Child loss can take many forms.

It’s been lying in bed all day or hearing a song on the radio that brings you to tears. Child loss has been sitting by her marker at the cemetery singing to her or waking up in the middle of the night thinking you hear her crying for you.

Child loss has been finding one of her pacifiers in a box and hiding it again somewhere else because you don’t want anyone to touch it. It means having Tupperware and Ziplock bags neatly lined up in the bottom drawer in your nightstand. Inside the bags you have the pajamas she slept in the night before she died, and the sheets you pulled off her mattress, hoping that one day you’ll take them out and they might still smell like her.

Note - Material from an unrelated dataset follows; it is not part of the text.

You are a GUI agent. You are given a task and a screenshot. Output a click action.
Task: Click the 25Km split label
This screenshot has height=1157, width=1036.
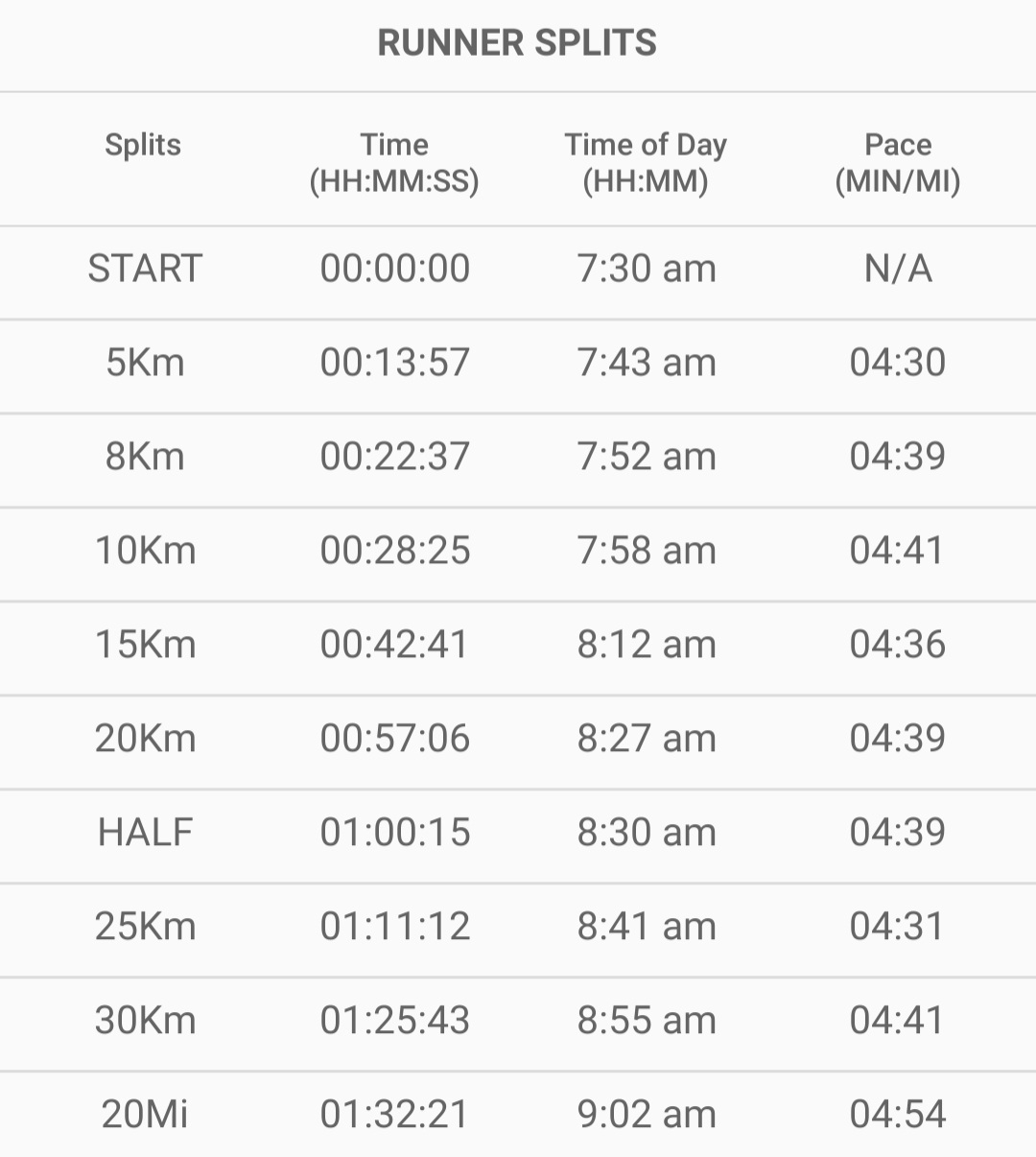coord(145,927)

It’s being too afraid to ever actually open up those Ziplock bags for fear of being broken when they don’t smell like her.

Child loss means seeing other children who are the age she should be and fighting the jealousy you have of their moms. It’s meeting another little girl with her name and getting so upset. It’s seeing parents ignore their children or complain about them and wanting to scream and shake them and tell them to be grateful.

Child loss is looking over at your husband and seeing tears form in his eyes when you talk about her. Child loss is knowing others are walking on eggshells around you, so they won’t upset you or bring you heartache. Child loss is talking about her whenever you can with other people and ending up with heartache because of it. It’s feeling guilty when you buy something for your living child and not for the one you lost. It’s then turning around and buying something you can bring to her grave.

Child loss is not being able to drive on a certain road because you went that way when you raced to the hospital. It’s not being able to look at the history of ordered items on your grocery app because it is in alphabetical order and one of the first things that pop up are her favorite jars of food. It’s not buying certain prints of diapers for your youngest because those were her diapers. It’s seeing a baby who looks so much like her and trying hard not to stare.

Child loss is trying to put together a slideshow and write an obituary when you still aren’t quite sure what’s happened. It’s a small box being lowered into the ground. It’s the sound of your own sobs as people speak about your child in past tense. It’s a flood of cards and messages and hands grasping to lift you up, when you want to be let go.

Tonight, child loss was holding my 5-year-old daughter as she came running in, while I was taking a bath, with tears streaming down her face. It was trying not to cry as she wailed for her sister and told you how much she missed her. Child loss is grieving for more than just you. It’s parenting and loss and heartache and memories and longing for what should have been.

It is the worst thing I’ll ever experience, but it looks like something you would do all over again, for a moment with your child.